After a small drought of first place finishes, famed Smash Bros. Melee player Mang0 of Cloud 9 Gaming recently took home the gold medal at Royal Flush 2017. The tournament’s viewership was fairly modest throughout the tournament, but by the time grand finals rolled around the viewer count spiked to an impressive 73,000. While Mang0 is a perennial crowd favorite for his flashy, yet intelligent play and his devil-may-care attitude, I think there was another factor at work drawing eyeballs to his Mother’s Day victory: the appeal of a dominant champion turned underdog.
People love an underdog, as the saying goes, but there’s often an emotional investment to trying to cheer on a player or team with the odds stacked against them.
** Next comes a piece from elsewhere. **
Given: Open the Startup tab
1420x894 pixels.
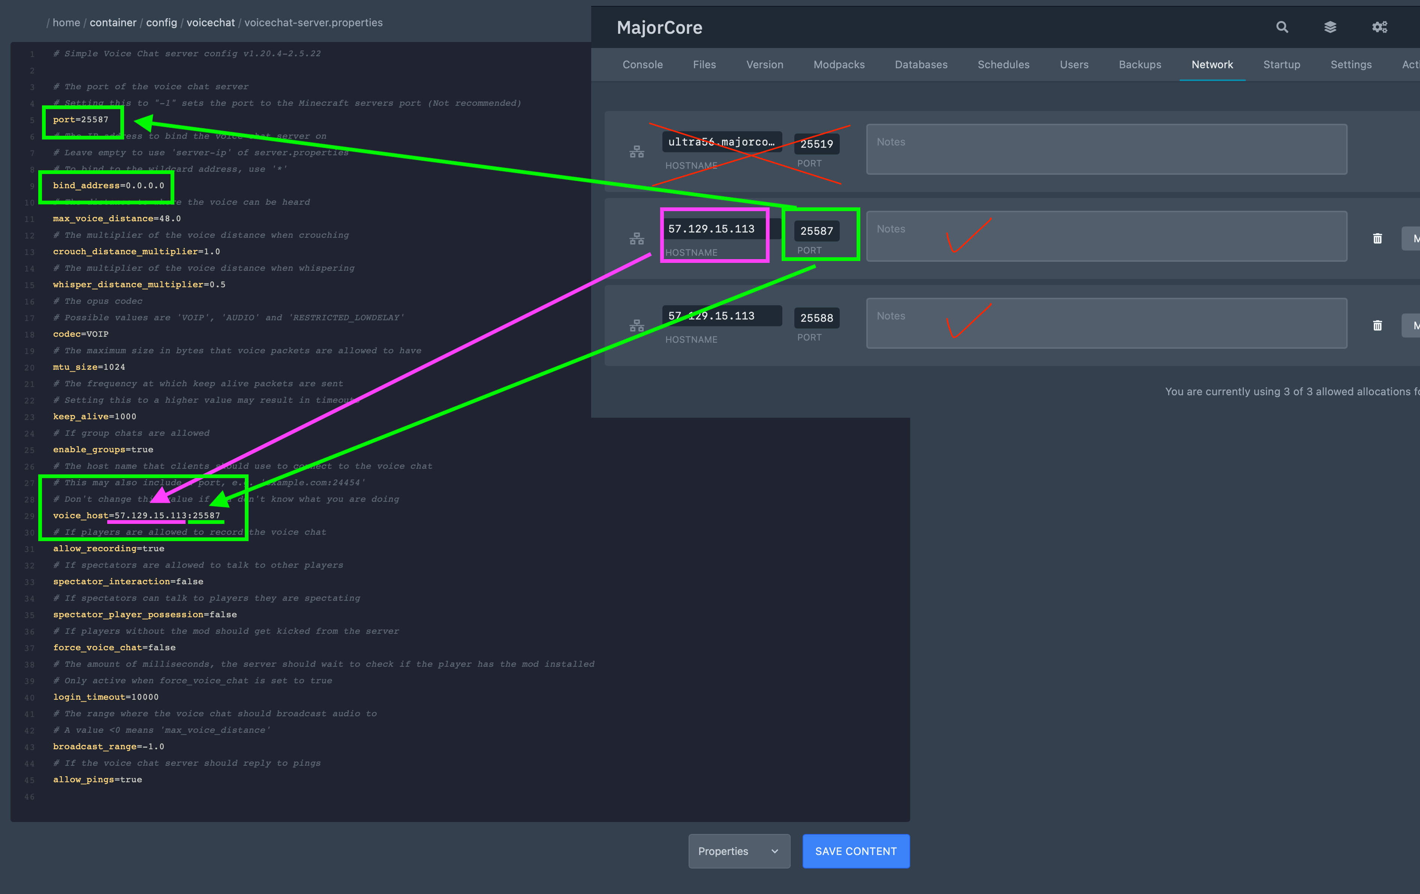Looking at the screenshot, I should 1281,65.
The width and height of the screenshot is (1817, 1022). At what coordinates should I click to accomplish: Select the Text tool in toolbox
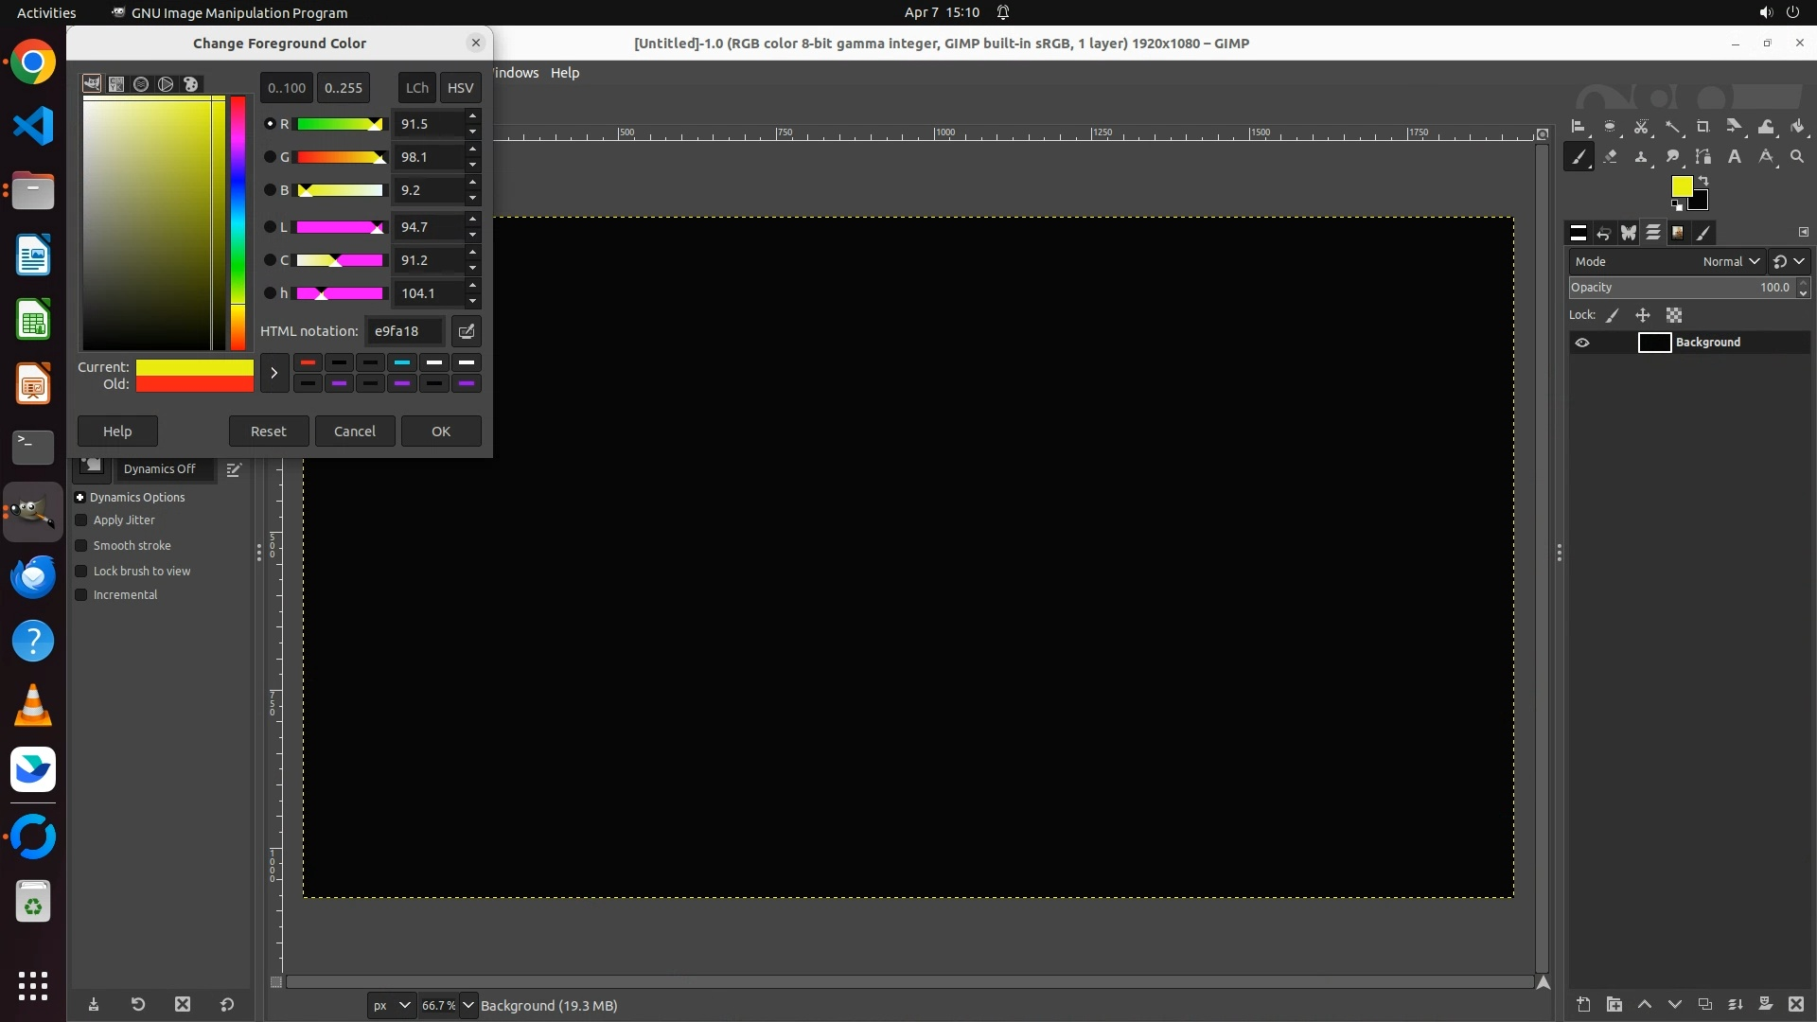pos(1735,157)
For every Boston Red Sox or Chicago Cubs breaking their decades-long curses, there are many more across various competitive fields that wither and die in the early stages without achieving anything. Is it really worth cheering on someone who loses in the first round of a tournament every time? If it is, there’s typically some other element to consider: regional loyalty, character loyalty, etc.
But when it’s a known commodity, i.e. a former champion with a record of winning but who’s fallen off more recently, then there’s a different appeal at work. Think of Michael Jordan on the Washington Wizards, an aged George Foreman, or JulyZerg in Starcraft: Brood War. In each case, they arrived to make up for a loss of physical prowess with skill, experience, and ingenuity, but in their pushes for victory one thing was certain: though they fell behind, there is historical evidence of an “it” factor: the will to win, and the potential to snatch victories from the jaws of defeat.
In a certain sense, cheering for former champions become a case of trying to have your cake and eat it too. People cheer for underdogs, yes, but they also like to cheer for winners. When you have a former great, you get the best of both worlds. They’re a comforting pick because, even if they lose, a person can simply look back in time and say, “But I know they have what it takes!”
Mang0 is not the same as the examples I gave above. He’s still a top 3 player in his game, and slumps are often exaggerated in the world of eSports because the concept is so young and people think 3 months is a long time. However, if it were a true veteran of the past who enjoys legendary status such as Liquid’Ken, the “King of Smash,” then I believe even more spectators would have flocked to Royal Flush.